La settimana delle obbligazioni: i rialzi dei tassi stanno per finire?

La settimana delle obbligazioni
La settimana delle obbligazioni
La Bce ha deciso di alzare ancora i tassi, è la decima volta consecutiva, e di portare così il costo del denaro al 4,5% dal 4,25%. La possibilità di un altro rialzo in questo 2023 c’era – vedi per esempio n° 1424 – e a Francoforte hanno voluto continuare ad agire senza prendersi alcuna pausa. Il motivo è semplice: le stime sull’inflazione sono state riviste al rialzo per il 2023 e per il 2024, mentre sono state riviste leggermente al ribasso quelle del 2025. Se l’aumento della scorsa settimana era possibile, seppur non dato come certo, quel che poi risultava veramente rilevante erano le indicazioni per il futuro. Sul punto la Bce ha detto che ritiene che i tassi abbiano raggiunto livelli che, mantenuti per un periodo sufficientemente lungo, forniranno un contributo sostanziale a un ritorno tempestivo dell’inflazione all’obiettivo. Questa frase lascia spazio a una possibile interpretazione: quello della scorsa settimana potrebbe essere l’ultimo rialzo. Ovviamente la Bce non ha voluto legarsi le mani promettendo che non ci saranno più rialzi, dicendo che il suo approccio è legato ai dati –d’altronde ci si muove in un contesto di elevata incertezza. Se – ed è, come si dice in questi casi, un grande “se” - il calo dell’inflazione continuerà senza intoppi, i rialzi potranno essere conclusi.

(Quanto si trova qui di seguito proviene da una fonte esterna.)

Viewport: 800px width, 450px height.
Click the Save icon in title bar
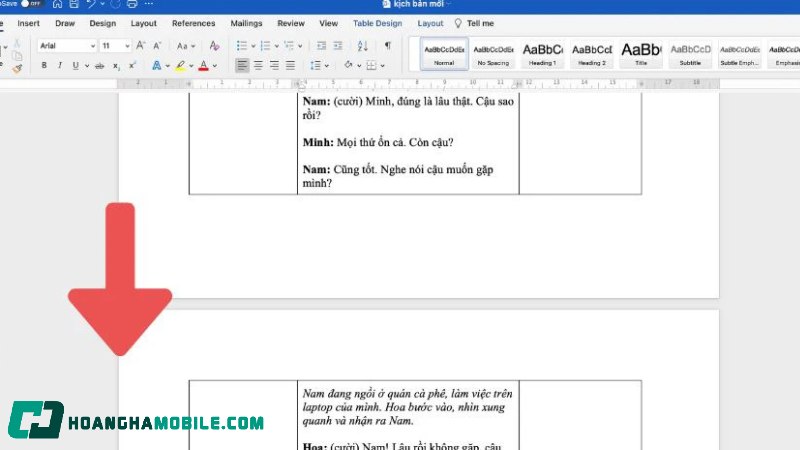click(74, 4)
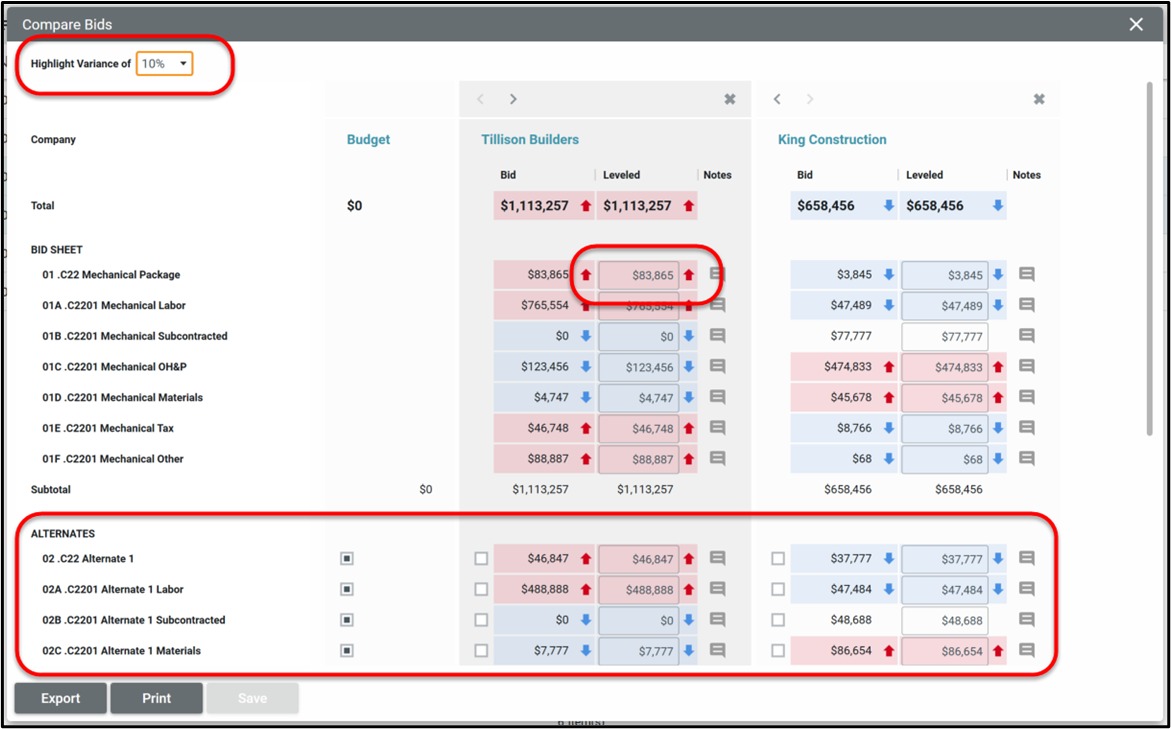Close the Compare Bids dialog

click(1136, 24)
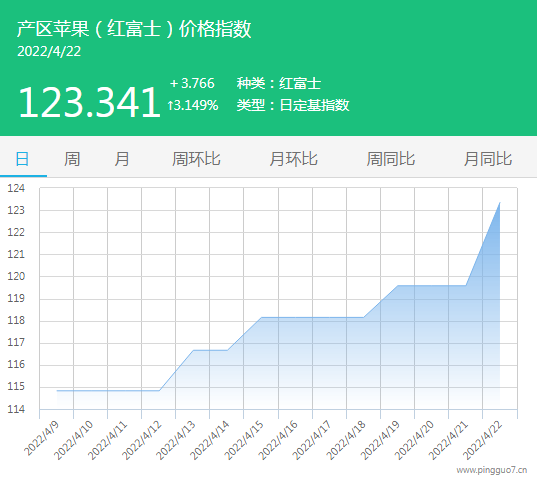Screen dimensions: 537x482
Task: Switch to the 周 weekly tab
Action: click(x=72, y=159)
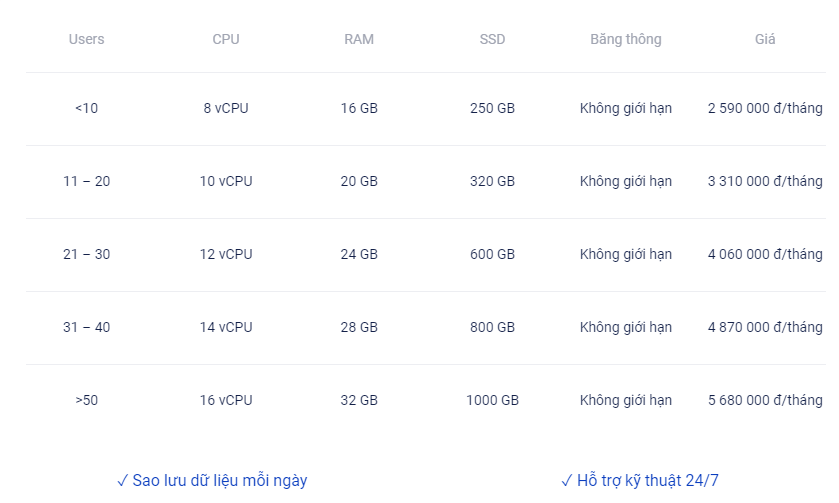Click the Băng thông column header
Image resolution: width=839 pixels, height=503 pixels.
626,39
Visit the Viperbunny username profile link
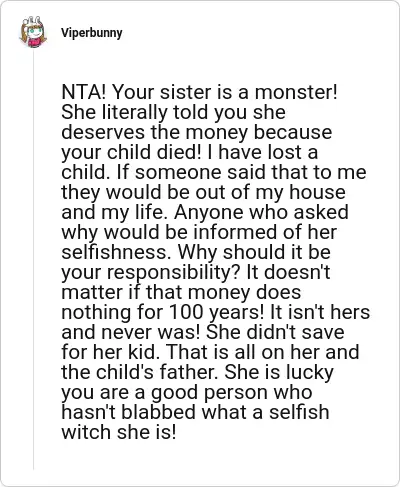The width and height of the screenshot is (400, 487). [92, 33]
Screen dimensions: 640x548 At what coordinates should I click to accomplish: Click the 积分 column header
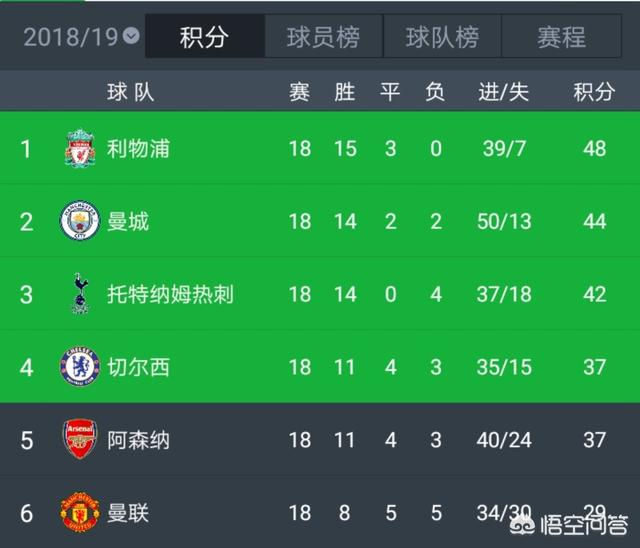[594, 93]
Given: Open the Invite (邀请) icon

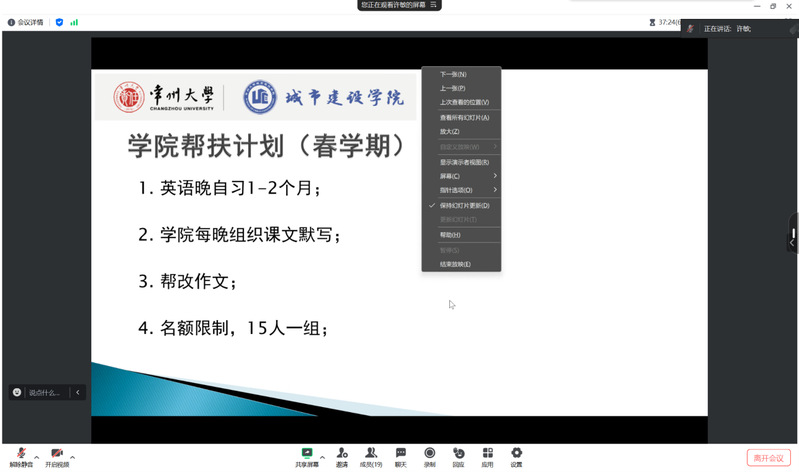Looking at the screenshot, I should (x=342, y=453).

LE ALTRE BANCHE CENTRALI AL LAVORO
Archiviata la Bce, questa settimana vedrà impegnate altre Banche centrali dei Paesi di cui ti consigliamo i bond. Se fino a qualche mese fa c’era una e una sola decisione per tutti gli Istituti di politica monetaria, cioè alzare i tassi, ora il panorama è variegato. C’è infatti da aspettarsi tagli, rialzi e anche un nulla di fatto.
Partiamo dalla più importante, la Fed. I dati sull’inflazione di agosto mettono la Banca centrale Usa nella posizione di aspettare e vedere come procederà il carovita negli Usa. Questa settimana, dunque, la Fed lascerà i tassi fermi (tra il 5,25% e il 5,5%). I dati di agosto sull’inflazione, però, non permettono ancora di affermare definitivamente che il ciclo di rialzi sia finito: un ultimo ritocco, di uno 0,25%, è ancora possibile nel 2023, nella riunione di novembre o in quella di dicembre. Perché? Sebbene più della metà del rialzo dell’inflazione mensile di agosto (+0,6%) sia dovuta ai prezzi della benzina, l’inflazione di fondo è aumentata dello 0,3% anziché dello 0,2% atteso. Sembra un elemento poco significativo, in realtà è una spia che non può essere ignorata. Infatti, prezzi più alti del cibo e dell'energia possono nel tempo influenzare anche l’indice generale dei prezzi. Ovviamente, un dato mensile isolato ha poco significato: c’è bisogno di una serie di dati per poter trarre delle conclusioni. Rimane il fatto che il rialzo dello 0,6% mensile dell’indice generale dei prezzi è il più alto da giugno 2022 e il +0,3% dell’inflazione di fondo è il più ampio degli ultimi sei mesi. Per questo, la Fed rimane vigile e lascia la porta aperta a un altro rialzo.
I dati di agosto mostrano un’inflazione in calo oltre le attese per la Norvegia. I prezzi sono saliti del 4,8% in un anno, mostrando così un netto rallentamento dal 5,4% di luglio (attese a +5,3%). Anche l’inflazione di fondo ha rallentato, attestandosi al 6,3%, dal 6,4% di luglio, mentre le attese erano per un incremento al 6,6%. Questi dati aumentano le voci secondo cui la Norges Bank, la Banca centrale norvegese, dopo il rialzo già preannunciato nella riunione di questa settimana, potrebbe mettere fine al rialzo dei tassi. Più che il rialzo dei tassi al 4,25%, dunque, l’aspetto più interessante saranno le indicazioni che potranno arrivare da Oslo.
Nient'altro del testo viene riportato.